Subsidi Biodiesel: Risiko Negara Menanggung Volatilitas Harga Sawit

Aimatul Yumna
Oleh Aimatul Yumna
16 September 2026, 06:25
Aimatul Yumna
Katadata/ Bintan Insani
Button AI SummarizeMembuat ringkasan dengan AI

Sejak 1 Juli 2026, Pemerintah menetapkan mandat biodiesel B50. Kebijakan ini menaikkan kebutuhan CPO untuk pasar domestik hingga sekitar 18,7 juta ton, atau sepertiga dari total produksi nasional. Konsekuensinya semakin banyak CPO yang diwajibkan masuk ke biodiesel, semakin besar pula potensi dukungan subsidi atau insentif yang harus disiapkan pemerintah.
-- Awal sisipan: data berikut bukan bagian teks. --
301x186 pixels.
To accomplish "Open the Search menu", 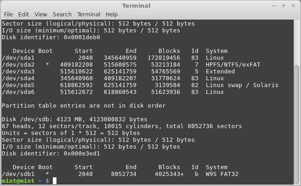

Pertanyaannya mampukah negara menanggung konsekuensi ini. 

Sejak diterapkannya kebijakan B30 pada 2020, beban subsidi biodiesel yang ditanggung negara menunjukkan tren peningkatan yang tajam meski bersifat fluktuatif mengikuti harga CPO global. Subsidi tercatat sebesar Rp28 triliun pada 2020, kemudian melonjak hampir dua kali lipat menjadi Rp51,9 triliun pada 2021 seiring lonjakan harga CPO global. Setelah sedikit mereda pada 2022–2023 seiring penerapan B35 (masing-masing Rp34,6 triliun dan Rp18,3 triliun), subsidi kembali meningkat menjadi Rp28,8 triliun pada 2024.
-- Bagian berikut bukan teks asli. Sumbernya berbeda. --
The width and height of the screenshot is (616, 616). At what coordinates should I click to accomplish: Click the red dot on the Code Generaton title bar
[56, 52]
Pola fluktuasi ini terjadi karena mekanisme penghitungan subsidi didasarkan pada Harga Indeks Pasar (HIP) yang mengikuti harga CPO global. Subsidi biodiesel dihitung dari selisih HIP biodiesel dan HIP solar. Jika HIP biodiesel lebih tinggi, selisihnya ditutup melalui dana yang dikelola Badan Pengelola Dana Perkebunan (BPDP). 

Formula yang ditetapkan pemerintah memasukkan harga rata-rata CPO dan komponen biaya lainnya. Alhasil, ketika harga CPO naik, HIP biodiesel ikut naik. Pada Juli 2026, HIP biodiesel mencapai Rp14.562 per liter. Pada Agustus, angkanya naik menjadi Rp14.924, seiring kenaikan harga CPO acuan dari Rp15.217 menjadi Rp15.626 per kilogram. 

Sebenarnya pemerintah sudah mendesain mekanisme subisidi yang tidak mengganggu ruang fiskal. Caranya, melalui mekanisme levy atau pungutan yang dikenakan atas setiap ekspor CPO dan produk turunannya yang dipungut langsung oleh BPDP dari perusahaan/eksportir sawit pada saat barang diekspor. 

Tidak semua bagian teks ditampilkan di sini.